-- The task --
Give again the line that contains "Task: Open Запросить офпред status dropdown" and every line after it to the end of the records. Keep them exactly as they are and add nothing.

-- Source records --
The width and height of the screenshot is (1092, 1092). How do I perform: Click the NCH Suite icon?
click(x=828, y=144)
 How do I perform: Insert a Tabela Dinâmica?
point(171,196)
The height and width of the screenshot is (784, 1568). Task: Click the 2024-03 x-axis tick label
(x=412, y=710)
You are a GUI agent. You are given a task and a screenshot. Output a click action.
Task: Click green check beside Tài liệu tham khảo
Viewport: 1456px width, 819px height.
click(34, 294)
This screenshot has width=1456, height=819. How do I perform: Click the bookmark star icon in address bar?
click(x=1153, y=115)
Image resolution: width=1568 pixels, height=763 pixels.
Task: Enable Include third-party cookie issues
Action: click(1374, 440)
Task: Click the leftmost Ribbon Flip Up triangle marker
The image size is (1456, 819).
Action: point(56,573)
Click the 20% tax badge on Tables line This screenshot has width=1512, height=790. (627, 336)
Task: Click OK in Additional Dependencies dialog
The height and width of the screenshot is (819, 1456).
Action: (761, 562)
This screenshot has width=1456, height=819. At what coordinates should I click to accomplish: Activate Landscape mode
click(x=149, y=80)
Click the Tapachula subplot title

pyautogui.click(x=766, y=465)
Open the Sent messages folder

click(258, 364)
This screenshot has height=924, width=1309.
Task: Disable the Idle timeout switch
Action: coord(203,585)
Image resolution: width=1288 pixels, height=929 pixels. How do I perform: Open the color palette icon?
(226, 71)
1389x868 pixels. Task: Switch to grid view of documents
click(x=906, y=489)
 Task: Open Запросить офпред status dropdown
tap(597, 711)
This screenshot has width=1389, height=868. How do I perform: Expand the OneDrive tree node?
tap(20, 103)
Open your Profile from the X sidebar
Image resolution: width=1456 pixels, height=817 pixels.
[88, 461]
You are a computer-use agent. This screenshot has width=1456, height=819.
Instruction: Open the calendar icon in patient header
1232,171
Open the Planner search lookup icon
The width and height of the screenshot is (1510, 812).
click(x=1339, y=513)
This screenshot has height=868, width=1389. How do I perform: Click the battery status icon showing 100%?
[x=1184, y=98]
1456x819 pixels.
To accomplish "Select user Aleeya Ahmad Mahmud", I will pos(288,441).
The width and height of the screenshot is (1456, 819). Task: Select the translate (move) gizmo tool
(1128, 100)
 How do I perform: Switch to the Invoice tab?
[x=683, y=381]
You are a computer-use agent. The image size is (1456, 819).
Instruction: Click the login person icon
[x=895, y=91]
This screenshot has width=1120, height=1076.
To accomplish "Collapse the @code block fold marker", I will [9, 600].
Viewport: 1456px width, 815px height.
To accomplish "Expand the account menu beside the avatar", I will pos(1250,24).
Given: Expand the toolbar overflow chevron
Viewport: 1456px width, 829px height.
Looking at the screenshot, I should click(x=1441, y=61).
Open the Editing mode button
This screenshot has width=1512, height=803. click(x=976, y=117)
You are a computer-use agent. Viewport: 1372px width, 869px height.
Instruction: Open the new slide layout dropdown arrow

-- Written answer --
 Task: Open Запросить офпред status dropdown
tap(597, 711)
This screenshot has width=1389, height=868. How do I perform: Expand the OneDrive tree node?
tap(20, 103)
Open your Profile from the X sidebar
Image resolution: width=1456 pixels, height=817 pixels.
[88, 461]
You are a computer-use agent. This screenshot has width=1456, height=819.
Instruction: Open the calendar icon in patient header
1232,171
Open the Planner search lookup icon
The width and height of the screenshot is (1510, 812).
click(x=1339, y=513)
This screenshot has height=868, width=1389. How do I perform: Click the battery status icon showing 100%?
[x=1184, y=98]
1456x819 pixels.
To accomplish "Select user Aleeya Ahmad Mahmud", I will pos(288,441).
The width and height of the screenshot is (1456, 819). Task: Select the translate (move) gizmo tool
(1128, 100)
 How do I perform: Switch to the Invoice tab?
[x=683, y=381]
You are a computer-use agent. The image size is (1456, 819).
Instruction: Click the login person icon
[x=895, y=91]
This screenshot has width=1120, height=1076.
To accomplish "Collapse the @code block fold marker", I will [9, 600].
Viewport: 1456px width, 815px height.
To accomplish "Expand the account menu beside the avatar", I will pos(1250,24).
Given: Expand the toolbar overflow chevron
Viewport: 1456px width, 829px height.
Looking at the screenshot, I should click(x=1441, y=61).
Open the Editing mode button
This screenshot has width=1512, height=803. click(x=976, y=117)
You are a computer-use agent. Viewport: 1372px width, 869px height.
Instruction: Open the new slide layout dropdown arrow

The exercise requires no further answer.